What to work on →
Edit the items below by replacing "screenshot" with "screen capture" wherever it appears, keeping everything else the same. Leave the pictures out of your answer.
===== Material provided =====
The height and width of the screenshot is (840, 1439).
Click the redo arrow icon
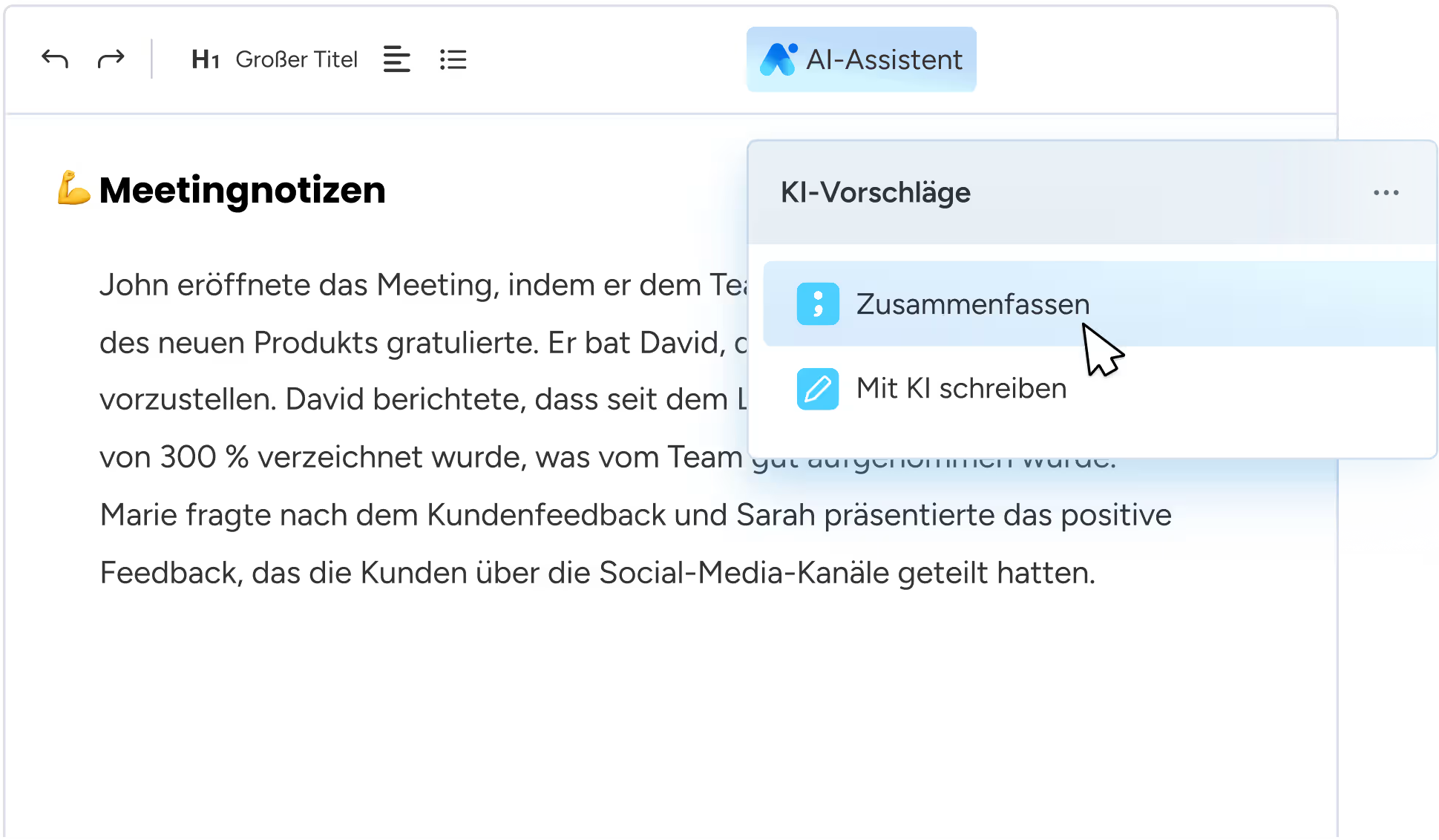pos(111,59)
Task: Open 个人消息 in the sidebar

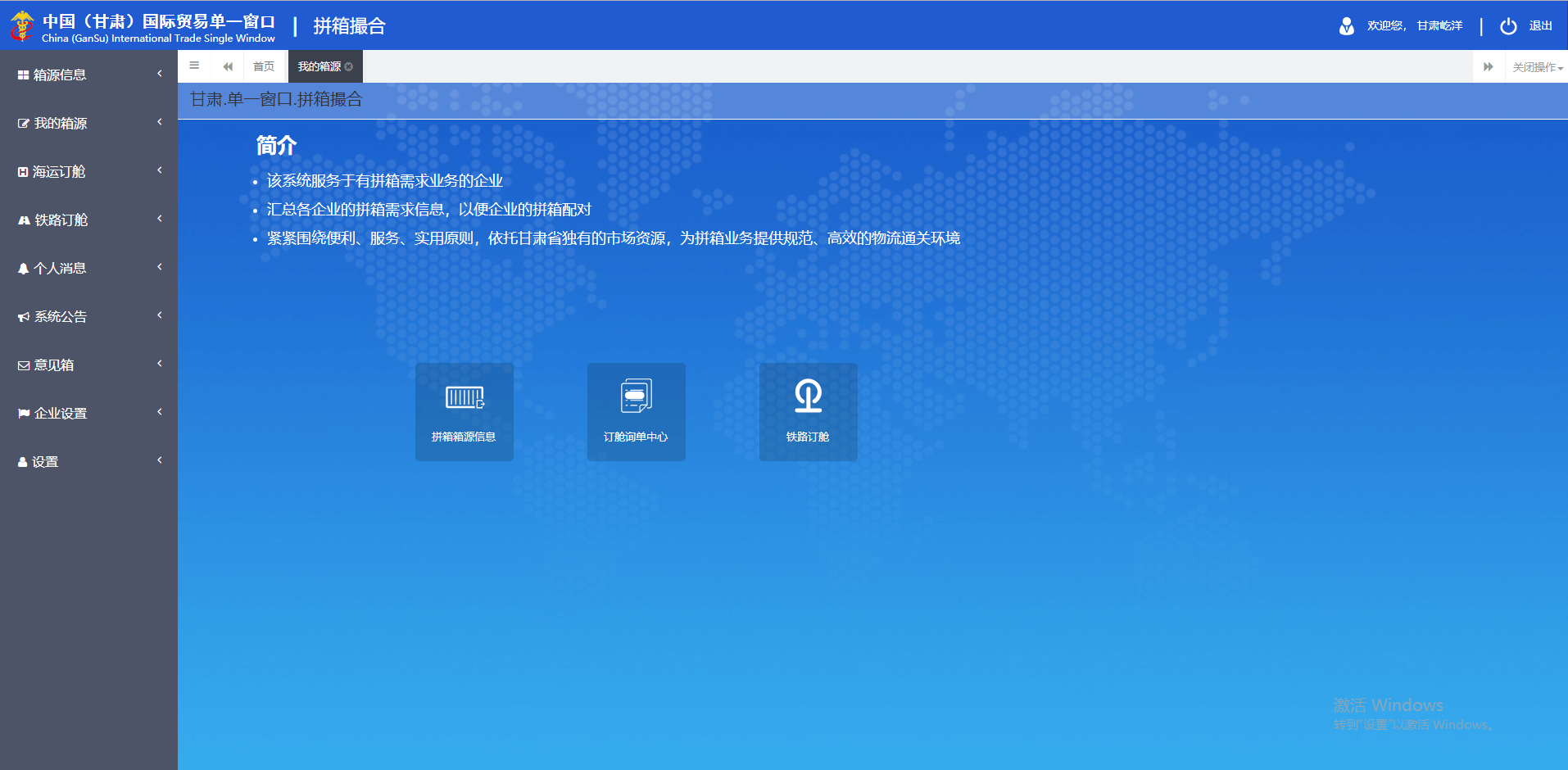Action: point(88,268)
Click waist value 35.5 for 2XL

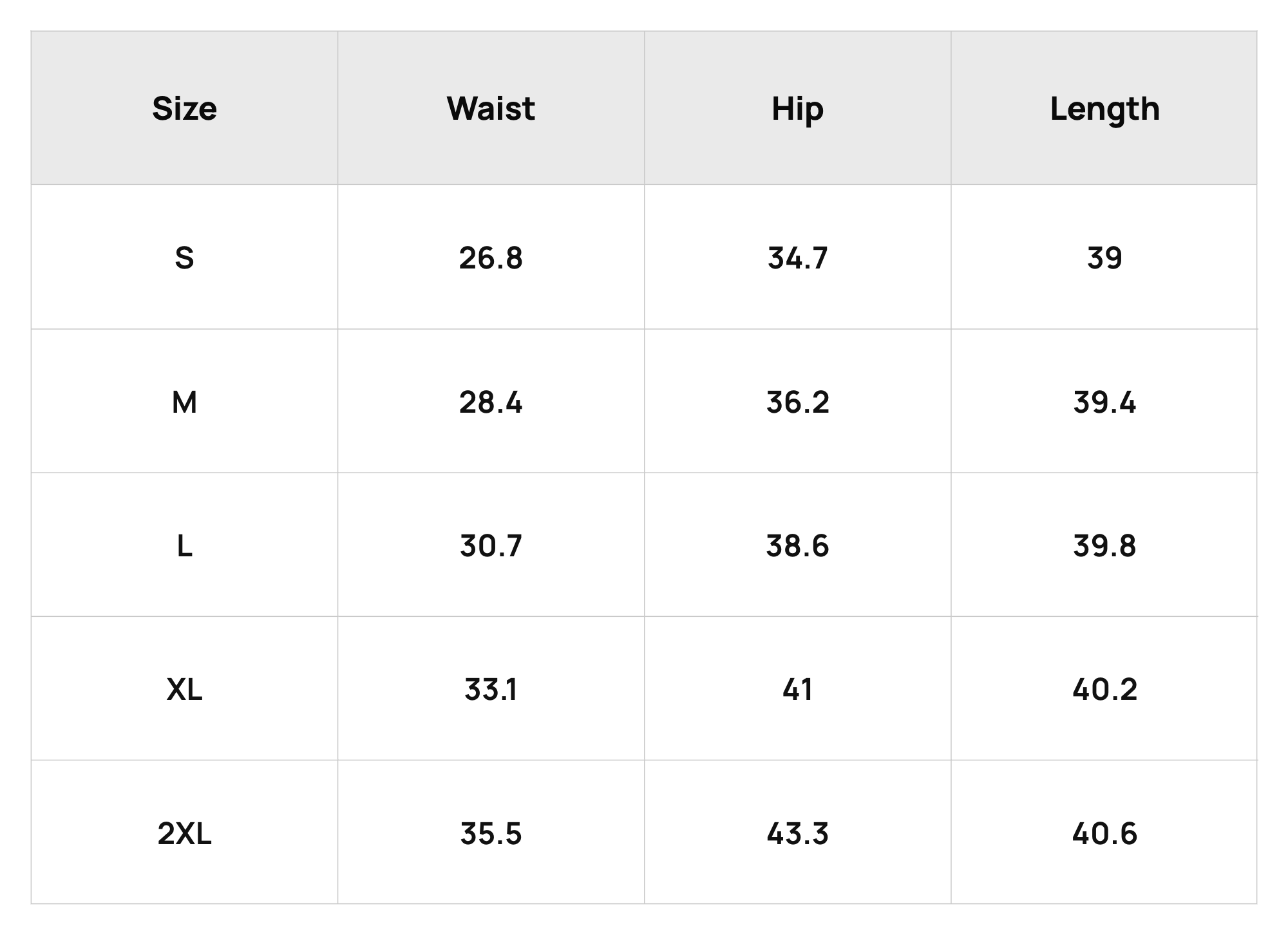pos(491,833)
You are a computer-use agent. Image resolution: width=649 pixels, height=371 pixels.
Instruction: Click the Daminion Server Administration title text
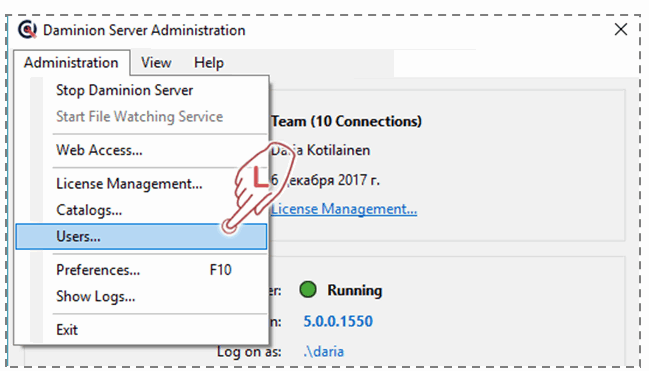144,30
=====
Correct answer →
The height and width of the screen capture is (840, 1439).
Click the redo arrow icon
pos(111,59)
Task: Open 个人消息 in the sidebar

Action: point(88,268)
Click waist value 35.5 for 2XL

pos(491,833)
You are a computer-use agent. Image resolution: width=649 pixels, height=371 pixels.
Instruction: Click the Daminion Server Administration title text
144,30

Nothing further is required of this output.